Hi @akanter, @isaacholeman’s post above does a good job explaining how we see User Interface & Technology as complimentary, but distinct areas for collaboration in health informatics. I’d suggest a third pillar may be ‘reporting & data standards’ (indicators, concept dictionaries, etc).

The conversations Isaac and I have had around UX collaboration, isn’t about prescribing a specific method on how EHR / mHealth tools are to be designed, but provide the right forum to shared R&D in this area, and make it easy to find the best practices, and even working components.

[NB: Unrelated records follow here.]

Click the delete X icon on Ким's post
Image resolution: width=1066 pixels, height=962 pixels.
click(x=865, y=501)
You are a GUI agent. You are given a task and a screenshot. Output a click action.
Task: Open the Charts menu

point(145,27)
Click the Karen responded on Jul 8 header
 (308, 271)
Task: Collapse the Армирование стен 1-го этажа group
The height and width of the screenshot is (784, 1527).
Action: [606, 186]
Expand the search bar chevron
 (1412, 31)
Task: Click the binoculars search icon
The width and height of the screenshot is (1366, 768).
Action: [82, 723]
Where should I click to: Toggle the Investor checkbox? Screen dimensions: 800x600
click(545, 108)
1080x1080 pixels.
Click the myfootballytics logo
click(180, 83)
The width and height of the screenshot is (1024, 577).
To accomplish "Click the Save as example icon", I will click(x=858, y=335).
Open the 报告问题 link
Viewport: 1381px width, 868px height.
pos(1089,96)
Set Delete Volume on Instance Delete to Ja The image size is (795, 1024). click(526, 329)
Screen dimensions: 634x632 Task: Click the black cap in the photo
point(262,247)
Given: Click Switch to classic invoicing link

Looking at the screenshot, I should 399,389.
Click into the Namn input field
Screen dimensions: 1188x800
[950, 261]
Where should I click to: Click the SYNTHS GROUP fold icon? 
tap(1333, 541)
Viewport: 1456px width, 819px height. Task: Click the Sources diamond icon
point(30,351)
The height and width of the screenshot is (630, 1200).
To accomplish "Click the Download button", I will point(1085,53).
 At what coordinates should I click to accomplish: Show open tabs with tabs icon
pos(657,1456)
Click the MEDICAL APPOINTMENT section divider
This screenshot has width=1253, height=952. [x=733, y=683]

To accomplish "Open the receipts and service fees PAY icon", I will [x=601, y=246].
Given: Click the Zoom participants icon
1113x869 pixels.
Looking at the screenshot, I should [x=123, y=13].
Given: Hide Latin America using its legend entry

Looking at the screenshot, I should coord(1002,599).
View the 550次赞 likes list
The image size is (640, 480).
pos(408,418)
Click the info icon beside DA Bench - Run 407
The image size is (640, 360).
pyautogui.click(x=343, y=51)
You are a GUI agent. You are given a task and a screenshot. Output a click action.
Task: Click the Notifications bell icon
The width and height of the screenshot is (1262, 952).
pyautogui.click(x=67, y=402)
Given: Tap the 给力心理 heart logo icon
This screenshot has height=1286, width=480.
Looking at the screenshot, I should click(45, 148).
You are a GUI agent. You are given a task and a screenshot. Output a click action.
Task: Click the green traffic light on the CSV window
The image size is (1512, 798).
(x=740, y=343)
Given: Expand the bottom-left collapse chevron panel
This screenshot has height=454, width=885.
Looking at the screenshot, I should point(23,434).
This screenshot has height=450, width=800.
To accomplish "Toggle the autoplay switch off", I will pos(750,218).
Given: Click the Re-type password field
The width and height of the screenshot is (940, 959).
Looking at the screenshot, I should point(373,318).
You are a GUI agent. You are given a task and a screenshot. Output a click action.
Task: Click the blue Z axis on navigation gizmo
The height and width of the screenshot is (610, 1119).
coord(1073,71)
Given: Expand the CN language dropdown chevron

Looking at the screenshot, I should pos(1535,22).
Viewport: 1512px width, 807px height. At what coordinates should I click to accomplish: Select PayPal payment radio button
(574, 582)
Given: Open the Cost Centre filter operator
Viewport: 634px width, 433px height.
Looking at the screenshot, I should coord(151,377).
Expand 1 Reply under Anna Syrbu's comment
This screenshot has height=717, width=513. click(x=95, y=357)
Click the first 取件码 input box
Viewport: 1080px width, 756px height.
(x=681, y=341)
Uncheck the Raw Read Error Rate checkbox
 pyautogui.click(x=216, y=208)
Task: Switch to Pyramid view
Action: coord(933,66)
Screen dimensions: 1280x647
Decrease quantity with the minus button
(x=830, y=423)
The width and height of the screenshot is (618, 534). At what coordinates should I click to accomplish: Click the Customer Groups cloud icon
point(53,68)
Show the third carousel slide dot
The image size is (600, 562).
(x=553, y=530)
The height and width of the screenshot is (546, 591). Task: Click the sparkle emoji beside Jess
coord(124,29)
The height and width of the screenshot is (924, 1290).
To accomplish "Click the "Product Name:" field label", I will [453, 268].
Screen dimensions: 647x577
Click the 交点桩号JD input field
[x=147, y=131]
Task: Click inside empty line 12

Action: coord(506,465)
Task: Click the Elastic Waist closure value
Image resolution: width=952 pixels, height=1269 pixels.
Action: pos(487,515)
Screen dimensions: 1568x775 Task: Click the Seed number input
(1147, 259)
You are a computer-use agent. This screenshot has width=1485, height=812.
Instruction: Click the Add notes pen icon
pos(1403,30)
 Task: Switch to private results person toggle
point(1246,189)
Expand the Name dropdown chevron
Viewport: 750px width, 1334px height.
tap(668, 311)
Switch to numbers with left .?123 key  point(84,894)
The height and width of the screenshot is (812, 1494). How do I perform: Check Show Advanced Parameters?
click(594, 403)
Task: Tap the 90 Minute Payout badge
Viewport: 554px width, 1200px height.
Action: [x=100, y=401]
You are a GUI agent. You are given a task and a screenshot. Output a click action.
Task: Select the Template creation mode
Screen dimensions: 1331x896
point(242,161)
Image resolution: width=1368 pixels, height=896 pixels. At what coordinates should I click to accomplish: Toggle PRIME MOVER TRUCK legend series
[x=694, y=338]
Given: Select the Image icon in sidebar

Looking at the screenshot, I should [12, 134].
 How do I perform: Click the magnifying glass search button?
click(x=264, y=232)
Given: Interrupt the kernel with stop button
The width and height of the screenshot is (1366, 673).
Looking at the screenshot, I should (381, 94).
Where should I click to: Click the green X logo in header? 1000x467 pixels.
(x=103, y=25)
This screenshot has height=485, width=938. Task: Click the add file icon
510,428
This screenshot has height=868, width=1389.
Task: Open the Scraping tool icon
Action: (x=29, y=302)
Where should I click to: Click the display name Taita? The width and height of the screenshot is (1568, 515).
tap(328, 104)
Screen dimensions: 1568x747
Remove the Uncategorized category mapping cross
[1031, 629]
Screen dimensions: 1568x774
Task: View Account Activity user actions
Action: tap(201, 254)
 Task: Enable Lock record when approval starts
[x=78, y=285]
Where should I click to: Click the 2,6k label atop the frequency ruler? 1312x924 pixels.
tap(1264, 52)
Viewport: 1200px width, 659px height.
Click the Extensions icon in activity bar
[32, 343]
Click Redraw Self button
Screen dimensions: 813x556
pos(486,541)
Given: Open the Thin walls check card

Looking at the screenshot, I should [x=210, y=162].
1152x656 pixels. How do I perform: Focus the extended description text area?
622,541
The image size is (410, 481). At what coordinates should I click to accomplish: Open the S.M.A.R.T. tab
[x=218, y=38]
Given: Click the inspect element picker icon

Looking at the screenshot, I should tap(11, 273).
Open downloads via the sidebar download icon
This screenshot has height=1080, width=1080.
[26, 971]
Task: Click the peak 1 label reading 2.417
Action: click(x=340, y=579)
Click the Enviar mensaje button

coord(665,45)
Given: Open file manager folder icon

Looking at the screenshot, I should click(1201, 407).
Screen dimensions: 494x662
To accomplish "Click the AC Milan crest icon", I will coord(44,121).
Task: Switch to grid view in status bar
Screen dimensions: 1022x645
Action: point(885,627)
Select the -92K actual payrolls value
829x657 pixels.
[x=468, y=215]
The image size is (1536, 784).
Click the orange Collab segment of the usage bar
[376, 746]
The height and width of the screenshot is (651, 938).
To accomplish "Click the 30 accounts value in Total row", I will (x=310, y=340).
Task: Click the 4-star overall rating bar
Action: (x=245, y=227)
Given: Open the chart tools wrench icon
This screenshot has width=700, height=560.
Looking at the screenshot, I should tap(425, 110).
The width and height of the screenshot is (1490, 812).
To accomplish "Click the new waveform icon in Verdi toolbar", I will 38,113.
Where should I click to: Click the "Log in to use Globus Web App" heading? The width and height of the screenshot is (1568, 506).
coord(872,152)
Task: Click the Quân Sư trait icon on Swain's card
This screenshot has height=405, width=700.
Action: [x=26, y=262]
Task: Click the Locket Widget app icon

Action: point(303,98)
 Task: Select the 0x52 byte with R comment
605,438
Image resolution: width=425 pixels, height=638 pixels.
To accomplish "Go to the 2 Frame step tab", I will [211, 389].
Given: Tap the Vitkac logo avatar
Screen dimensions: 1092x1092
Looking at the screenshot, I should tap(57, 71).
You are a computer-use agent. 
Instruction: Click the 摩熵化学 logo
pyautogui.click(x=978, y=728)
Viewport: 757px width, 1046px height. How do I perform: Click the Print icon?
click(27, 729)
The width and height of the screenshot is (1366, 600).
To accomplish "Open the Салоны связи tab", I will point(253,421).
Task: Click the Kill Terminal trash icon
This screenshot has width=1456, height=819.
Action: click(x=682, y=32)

The concept of collaborating on a ‘Component Library / Toolkit’ provides two benefits. It provides

  1. An outlined set of areas where the UX community can share R&D on past work in this area
  2. A usable set of components that can be used in the code.

For instance, the ‘medication list’ components, can include past R&D groups have done in this area, screenshots, examples of good & bad medication lists, and past papers published on this. It can also host a series of functional medication lists React and Angular components that can be used directly in the code. [If on the technical side, we standardize the data calls using FHIR for these elements it increase their cross-application functionality].

Although Medic Mobile’s tools are primarily for mHealth and CHW, they do render similar types of information - such as showing medication lists, family relationships, immunization status, to-do lists, patient demographics, blood pressures, prenatal histories.